# Using Spectroscopy to Study Galaxies

## What is a Spectrum?
Light, similar to sound, is energy that travels as a wave (a wave of electric and magnetic fields in the case of light). The *wavelength* of light just describes the distance between peaks in a traveling light wave. The figure below shows a wave with its wavelength labeled.

![figure1](images/wavelength_6.png)

It is rare for anything to emit light at just *one* wavelength, however. Almost everything that we see is made up of light at many different wavelengths. Let's imagine that we wanted to know how much light of each wavelength is being emitted by a light source, say the Sun. To accomplish this, we can take a *spectrum*, meaning that we split the light into its component colors or wavelengths. This is what a prism does when it makes a rainbow out of sunlight: it splits up light from the Sun into all of the visible colors from red to violet, as shown below. 

![figure2](images/prismcolors.png)

Similar to sunlight, when we collect the light from a star or a galaxy and spread it out, we can study how bright something is at each wavelength: a.k.a., its spectrum. Analyzing the spectrum of an object tells us a lot of information: its temperature, what it's made of, how fast it's moving, and more.

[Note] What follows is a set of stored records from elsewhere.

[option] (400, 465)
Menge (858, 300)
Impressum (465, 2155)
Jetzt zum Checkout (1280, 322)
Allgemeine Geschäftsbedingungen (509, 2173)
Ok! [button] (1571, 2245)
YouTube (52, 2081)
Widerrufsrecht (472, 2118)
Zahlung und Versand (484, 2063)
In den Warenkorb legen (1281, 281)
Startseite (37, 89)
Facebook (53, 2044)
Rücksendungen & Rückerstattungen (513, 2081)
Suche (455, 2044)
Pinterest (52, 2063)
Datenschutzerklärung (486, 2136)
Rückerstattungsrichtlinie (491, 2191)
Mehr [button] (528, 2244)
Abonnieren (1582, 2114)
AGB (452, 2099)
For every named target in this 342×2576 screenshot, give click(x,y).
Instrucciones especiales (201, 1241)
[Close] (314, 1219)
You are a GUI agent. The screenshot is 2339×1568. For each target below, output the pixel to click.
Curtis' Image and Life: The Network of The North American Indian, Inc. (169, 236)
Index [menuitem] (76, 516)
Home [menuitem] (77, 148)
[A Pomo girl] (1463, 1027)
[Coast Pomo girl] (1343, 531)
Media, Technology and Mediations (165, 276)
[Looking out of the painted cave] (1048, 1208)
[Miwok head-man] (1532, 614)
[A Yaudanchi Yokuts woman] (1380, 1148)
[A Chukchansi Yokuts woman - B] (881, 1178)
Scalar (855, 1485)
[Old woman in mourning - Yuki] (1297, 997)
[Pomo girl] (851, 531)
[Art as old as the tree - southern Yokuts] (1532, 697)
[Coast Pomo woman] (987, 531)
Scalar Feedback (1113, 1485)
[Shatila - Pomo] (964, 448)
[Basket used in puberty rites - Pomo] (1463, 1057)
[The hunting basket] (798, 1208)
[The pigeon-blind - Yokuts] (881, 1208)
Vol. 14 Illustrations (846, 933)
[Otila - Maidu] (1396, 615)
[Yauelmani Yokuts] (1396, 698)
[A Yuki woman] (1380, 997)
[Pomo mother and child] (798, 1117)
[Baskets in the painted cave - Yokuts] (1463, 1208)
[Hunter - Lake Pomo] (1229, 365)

## How Do we Get so Much Information from a Spectrum?
When we split up the light coming from a light bulb (for example) and look at its spectrum, it looks like a smooth rainbow, like the top panel of the figure below, where the x-axis is wavelength in nanometers. But, if you take hydrogen gas, super heat it/shock into a glowing plasma, and take a spectrum of the glowing hydrogen, it will look like the bottom panel of the figure below, with light only showing up at very specific wavelengths.

![figure3](images/spectrum.png)

These features at specific wavelengths are called *emission lines*. Each chemical element gives off light at particular wavelengths when its atoms get excited (like in a hot plasma), so these lines act like a fingerprint that tells us which elements are present. You can see examples below of emission lines coming from other elements, acting as unique "fingerprints" for each element.

![figure4](images/element_spectra.png)

## What Produces Emission Lines in a Galaxy?
Hot plasma may not be common here on Earth, but it is quite common in galaxies! Emission lines in galaxies are mostly produced by clouds of gas and plasma that are being energized by nearby sources of energy, usually ultraviolet light, x-rays, or collisions. These gas clouds are part of the interstellar medium (ISM), which fills the space between stars. We will elaborate on this in the next section.

Young, hot stars can heat the surrounding hydrogen gas and cause it to glow, producing strong hydrogen emission lines.

Exploding stars (supernovae), stellar winds, and supermassive black holes (AGN) can also energize the gas and influence the shape of the spectrum.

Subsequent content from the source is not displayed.